*WHAT THIS EXERCISE ASKS*:
1. Reproduce the passage on Letters of a Portuguese Nun word for word.
2. In the records, convert the part that opens with the line containing "Privacy Policy (183, 2466)" and closes at the end of the records into a numbered list, counting that first line. Give only those lines, skip blank lines, and leave the pictures out.

A lot gets lost, and a lot is saved that would perhaps be better off lost. When looking back on the scrambled fog of the past, people often see only what they want to, and only what they can believe to be true. Unfortunately this means that a lot of what actually happened becomes distorted by the biases of the day. And in the shuffle, it's often the stories of the individuals that are lost, invalidated or claimed to be something they are not.
Luckily, there are those such as actress Myriam Cyr who are willing to work to give a voice to those individual stories that are distorted by the warped mirror of time. In her first book, Letters of a Portuguese Nun, she explores the story of Mariana Alcoforado, a seventeenth century nun who fell in love with a French officer. Gracefully intertwining their individual stories and the cultural events of the time, Cyr takes us on a journey back over three hundred years ago into the heart of a forbidden passion. Against the claims that the 1669 publication of a volume of love letters entitled Portuguese Letters was the fabrication of a (male) French aristocrat, Cyr asserts that the 27 year old nun Mariana was the real author and the letters did, in fact, come from the heart of longing and of loss.

*MATERIAL FOR THE TASK*:
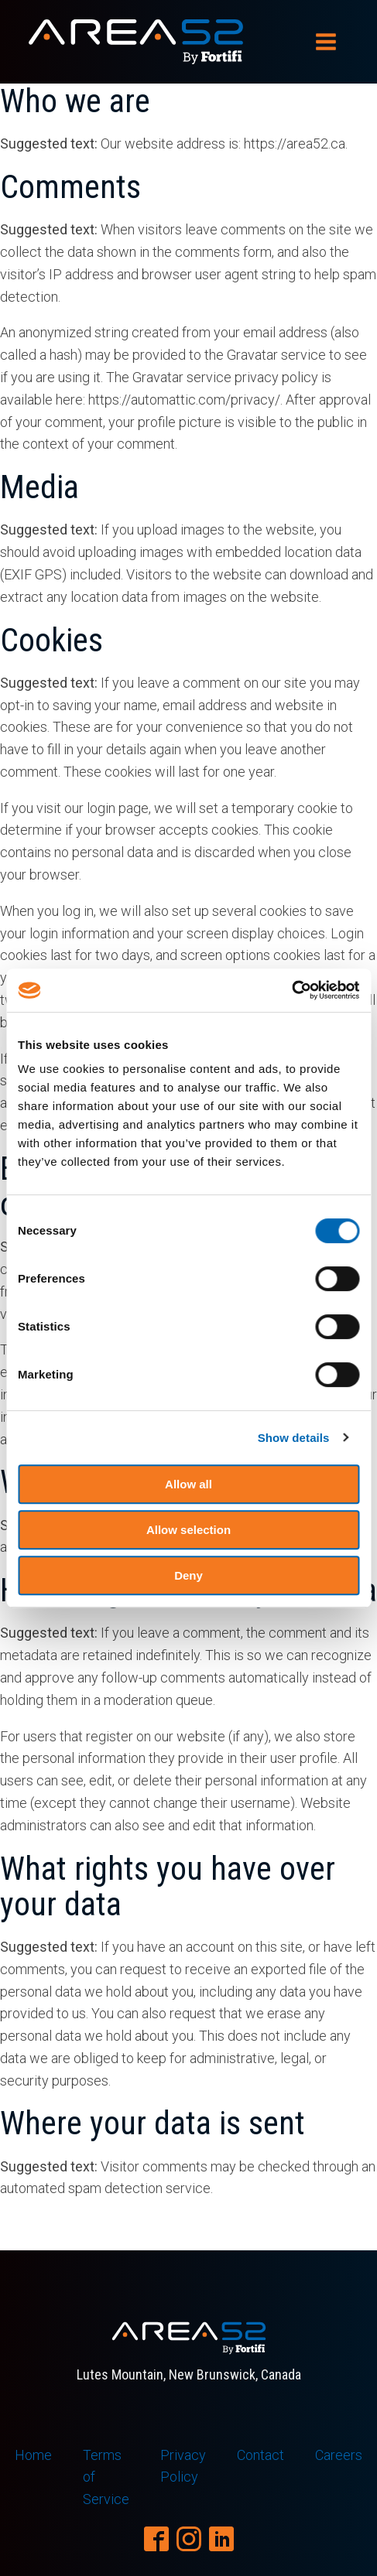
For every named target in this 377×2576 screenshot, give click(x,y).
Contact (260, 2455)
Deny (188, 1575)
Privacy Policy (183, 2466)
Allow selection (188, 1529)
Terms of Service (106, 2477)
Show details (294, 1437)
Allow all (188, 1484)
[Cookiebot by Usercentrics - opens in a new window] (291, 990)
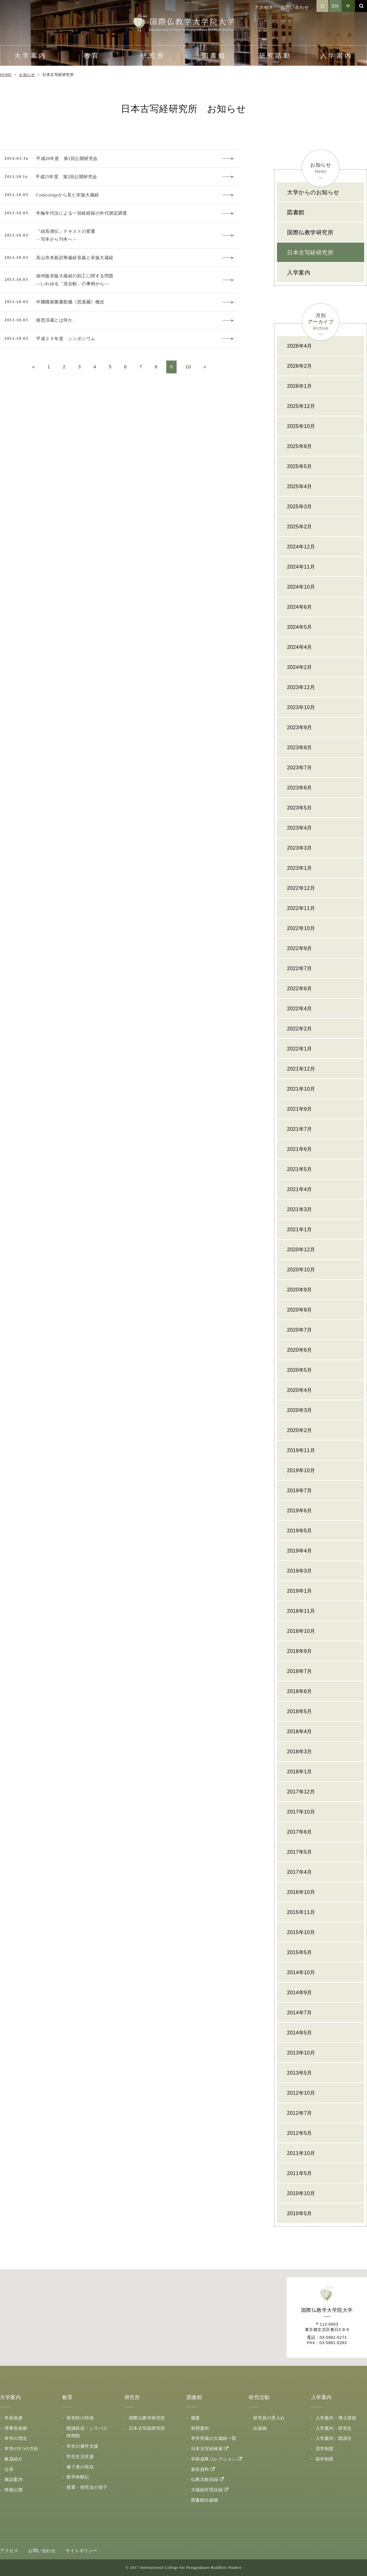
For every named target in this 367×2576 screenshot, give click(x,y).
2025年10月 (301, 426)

*TASK-BY-TASK ANSWERS*:
1.
A lot gets lost, and a lot is saved that would perhaps be better off lost. When looking back on the scrambled fog of the past, people often see only what they want to, and only what they can believe to be true. Unfortunately this means that a lot of what actually happened becomes distorted by the biases of the day. And in the shuffle, it's often the stories of the individuals that are lost, invalidated or claimed to be something they are not.
Luckily, there are those such as actress Myriam Cyr who are willing to work to give a voice to those individual stories that are distorted by the warped mirror of time. In her first book, Letters of a Portuguese Nun, she explores the story of Mariana Alcoforado, a seventeenth century nun who fell in love with a French officer. Gracefully intertwining their individual stories and the cultural events of the time, Cyr takes us on a journey back over three hundred years ago into the heart of a forbidden passion. Against the claims that the 1669 publication of a volume of love letters entitled Portuguese Letters was the fabrication of a (male) French aristocrat, Cyr asserts that the 27 year old nun Mariana was the real author and the letters did, in fact, come from the heart of longing and of loss.

2.
1. Privacy Policy (183, 2466)
2. Allow selection (188, 1529)
3. Terms of Service (106, 2477)
4. Show details (294, 1437)
5. Allow all (188, 1484)
6. [Cookiebot by Usercentrics - opens in a new window] (291, 990)
7. For every named target in this 367×2576 screenshot, give click(x,y).
8. 2025年10月 (301, 426)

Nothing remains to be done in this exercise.